This is an effort to create a comprehensive dataset of open source software compromises. The intention is to help parties that want to prevent and mitigate open source software compromises.
All contributions are welcome. Initial effort will focus only on collecting data related to open source software compromises that happen after November 1, 2022. This is an experimental effort housed within the OpenSSF integrity working group
Compromises ought to be included in this dataset if both conditions (1) and (2) are met. “Compromise” implies that an attack has actually occurred.
Condition 1: The compromise arises from a vulnerability, introduced unintentionally or maliciously, in the open source software supply chain.

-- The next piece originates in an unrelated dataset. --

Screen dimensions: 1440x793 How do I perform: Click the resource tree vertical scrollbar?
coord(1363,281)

Condition 2: The compromise has a high impact. “High impact” means either “many” parties affected, especially parties associated with “critical infrastructure,” and/or the compromise results in “severe damage.”

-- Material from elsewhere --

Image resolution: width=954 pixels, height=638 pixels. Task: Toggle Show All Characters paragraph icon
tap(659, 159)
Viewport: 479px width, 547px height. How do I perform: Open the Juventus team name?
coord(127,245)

Alternatively, vulnerabilities without an associated compromise ought to be included if the potential impact is vast and there is a high likelihood of undetected compromises, e.g. Heartbleed.
This is a volunteer effort. There exist a set of maintainers that have personally volunteered their effort in the past to maintain separate, related datasets, and it’s therefore likely that this same group will also continue to devote time to maintaining this dataset. Others are welcome to contribute too. But it is a strictly volunteer effort.

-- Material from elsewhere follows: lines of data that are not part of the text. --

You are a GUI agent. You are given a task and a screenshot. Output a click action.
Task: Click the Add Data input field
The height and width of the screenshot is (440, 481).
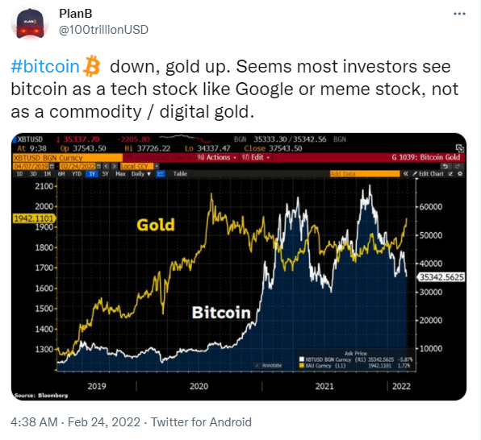[x=365, y=174]

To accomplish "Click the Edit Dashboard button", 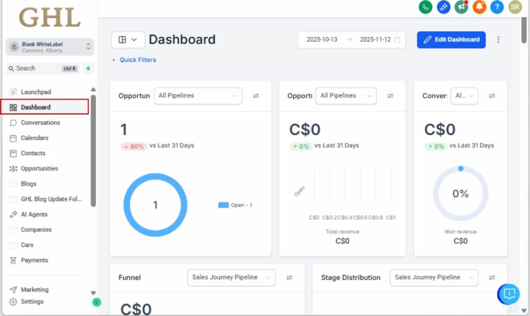I will [451, 40].
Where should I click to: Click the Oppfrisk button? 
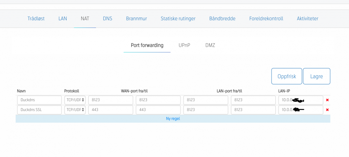(x=287, y=76)
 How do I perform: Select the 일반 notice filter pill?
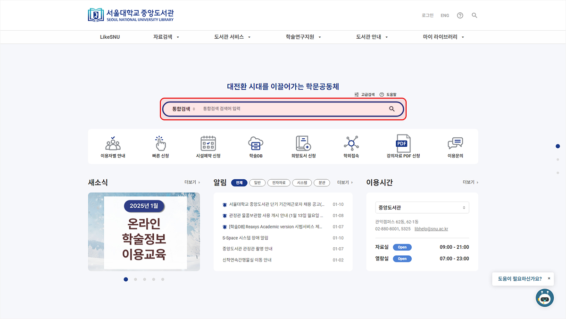[257, 183]
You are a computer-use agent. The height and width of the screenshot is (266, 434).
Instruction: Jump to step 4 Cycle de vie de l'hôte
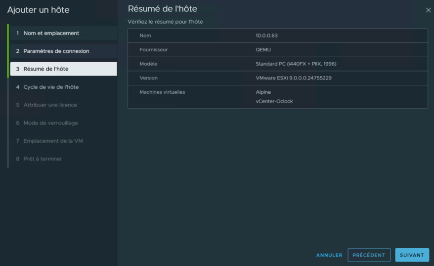pos(51,87)
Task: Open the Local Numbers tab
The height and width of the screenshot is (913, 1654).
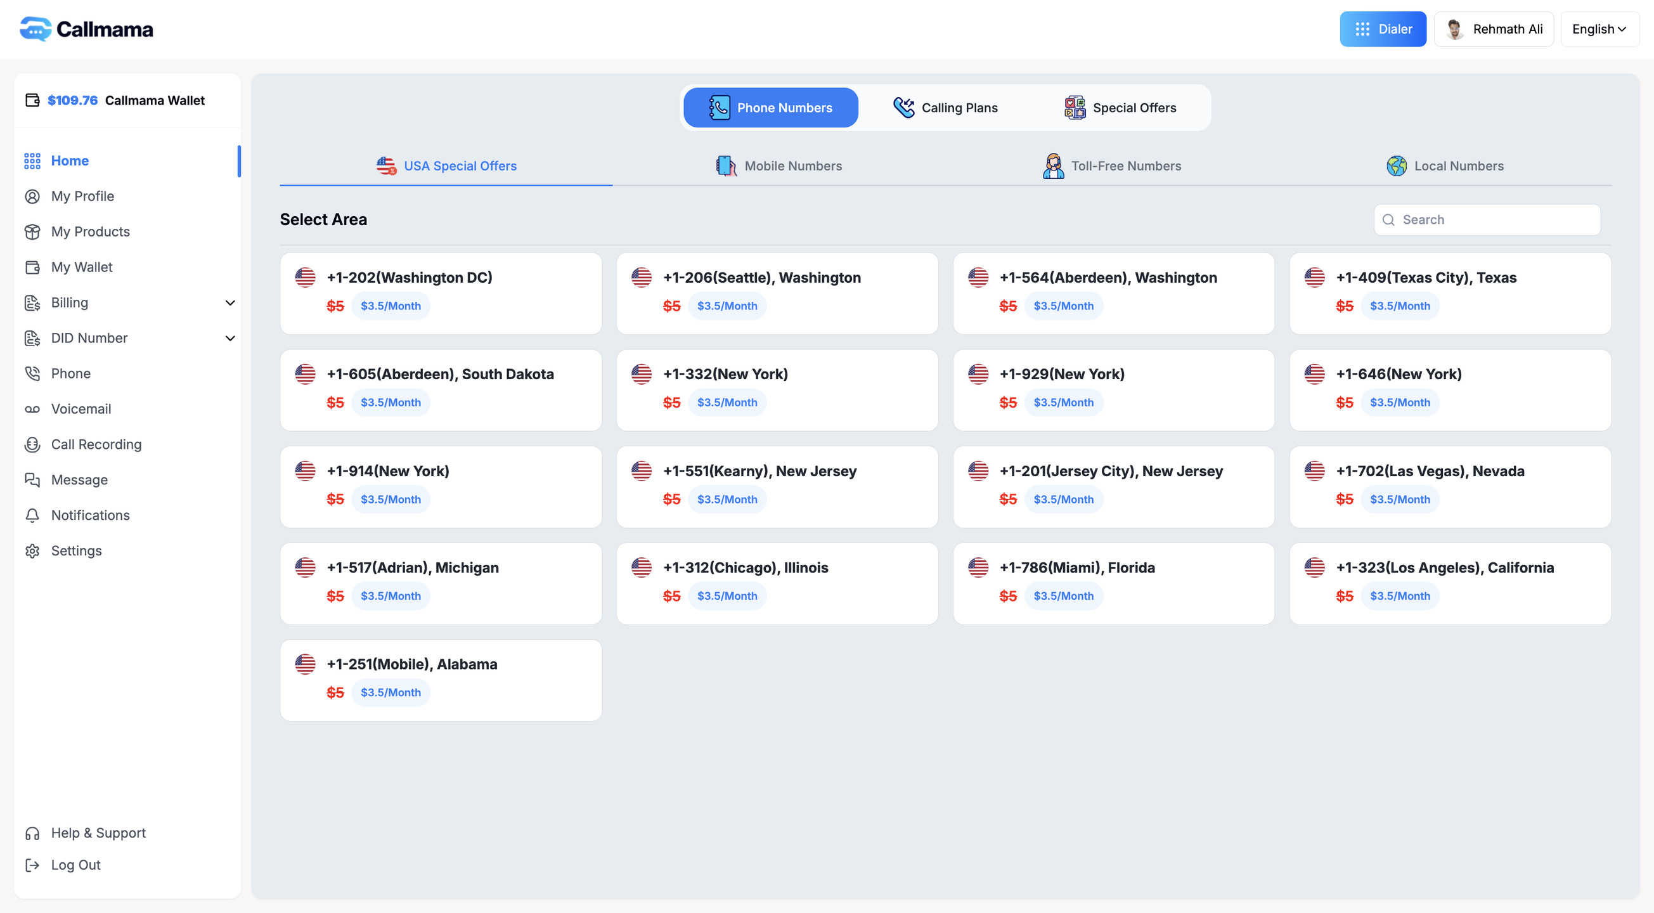Action: tap(1445, 166)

This dataset is meant to capture only publicly reported compromises. So there must be publicly available information about the compromise. It is not intended to be a source of zero-days or otherwise undisclosed vulnerabilities.
Make a PR and place a new YAML file into the compromises folder. Each compromise is associated with one YAML file. This project uses a specific structure, described below, for data collection purposes. Fields marked as not required are optional. For an example YAML file, see the '1-dydx.yaml' file in the compromises
folder.
Note on naming the file: Use id-name.yaml
where id
is an integer one greater than the highest existing id
number and name
is a short string somehow related to the attack.
Field | Required | Type | Description |
---|---|---|---|
compromise-name | Yes | string | A short, descriptive name for the attack. Err on the side of widely recognizable |
description | Yes | string | Provide a description of the attack. Several sentences will often be adequate. |
compromise-classification | Yes | string (can use a sequence) | Use attack class labels from the attack tree (https://arxiv.org/abs/2204.04008), in this paper, creating a separate label for each of the relevant nodes that apply to the attack, to the best of available knowledge. See attack-tree.md for a copy of the tree. |
cwe | No | string | If applicable, add the appropriate CWE. https://cwe.mitre.org/ |
mitre-attack | No | string | If applicable, add the appropriate ATT&CK label. https://attack.mitre.org |
ecosystem | Yes | string | The open source ecosystem associated with the attack, e.g. PyPI. |
date-earliest-evidence-of-compromise | Yes | string | Appropriate formats include: YYYY-mm or YYYY-mm-dd |
date-entry-was-created | Yes | string | YYYY-mm or YYYY-mm-dd |
references | Yes | string (can use a sequence) | Any references, especially URLs, with information on attack. |
malicious-intent | Yes | string | "yes" or "no" |
packages-affected | Yes | string list | List of packages affected |
IOCs | No | TBD | Should list rule name, rule type, and rule specification. |
Note: This is an experimental effort. When you detect conceptual or pragmatic problems with the data fields, please raise them in an issue. Revising the data fields is a likely outcome of this initial effort.